ENMAX seeks 250 Calgary EV drivers to participate in new grid-sustainability charging pilotUtilities & Grids
Nov 26, 2021
Mehanaz Yakub

The year-long study by the Alberta-based electricity provider aims to determine what programs, policies or regulations are most effective in motivating drivers to shift the time of day they charge to lessen demand on the grid

Enmax launches a pilot program to help better understand the charging habits of Calgary residents.

The year-long study by the Alberta-based electricity provider aims to determine what programs, policies or regulations are most effective in motivating drivers to shift the time of day they charge to lessen demand on the grid

As more electric vehicles hit Canadian roads, Enmax Power wants to ensure Alberta’s power grid will be able to support and grow with the new wave of EV adoption. A key issue: ensuring more EV drivers charge their vehicles when overall electricity demand is lower, thereby reducing strain on grid capacity.

To help it get there, the Alberta-based energy utility is looking for 250 local Calgary EV owners to participate in a pilot project studying their charging behaviour and how to shift what times they charge. 

“Today we have around 3,000 EVs on our roads here in Calgary and we are forecasting that could be anywhere from 100,000 to 200,000 by 2035,” says Enmax Power president Jana Mosley, in an interview with Electric Autonomy Canada. “We need to make sure that we understand charging behaviour and the overall effects that the EVs have on the grid and plan a grid that is going to be sustainable with that growth.”

Residents who sign up will have an automated Geotab device installed in their vehicles, which will monitor where they are charging, for how long and when. Enmax adds that during the year-long study, it will be testing different types of incentives to determine the best ways to encourage drivers to shift to off-peak charging times.

Participants will also receive a $20 “reward” when they start the program and a thank-you gift at the end.

Taxing the system

This latest announcement is part of Enmax’s second phase of its Charge Up program, which started in 2019. The results from the 18-month-long first phase of the study found that 80 per cent of participants started charging their vehicles at 5 p.m., which coincides with peak demands hours.  

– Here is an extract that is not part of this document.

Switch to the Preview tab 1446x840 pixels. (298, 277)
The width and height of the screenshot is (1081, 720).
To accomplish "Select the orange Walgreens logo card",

“If we have everybody coming and plugging in them at the same time, and that’s really taxing the system. It’s going to lead us to need to replace transformers that are serving those residential areas and perhaps even the conductor that’s feeding different homes,” says Mosley.   

Mosley says Enmax is looking forward to seeing what mechanisms will be most effective to shift charging behaviour. Jurisdictions such as Ontario, she notes, have adopted time-of-use rates to incentivize people to use electricity when it is less expensive. Once Enmax has some data from this study, she says it will inform “how we might leverage that to minimize investment in the grid, maximize what we’ve got today while meeting customer needs.”  

The goal is to identify “the best programs, the best regulatory or policy approach where we can come together with other utilities with the regulator and the government to inform how we will enable all of this adoption while keeping investment in the system as low as possible,” says Mosley. “[We want to] come up with creative solutions around serving that load, without necessarily the traditional infrastructure upgrades and enabling net-zero goals by 2050 or earlier.”

Best solution a “win-win”

Blake Shaffer, an EV driver and economics professor at the University of Calgary quoted in the press release announcing the pilot, said, “As an electric vehicle owner, I’m flexible around when I charge, and if there’s a better time for the system, and that leads to a financial benefit for customers like me, that sounds like a win-win.”

“As an economist, we know that EVs are growing in popularity, and integrating them into the grid in a cost-effective way, is the right thing to do. Pilots like this are a good example of how we can prepare smartly.”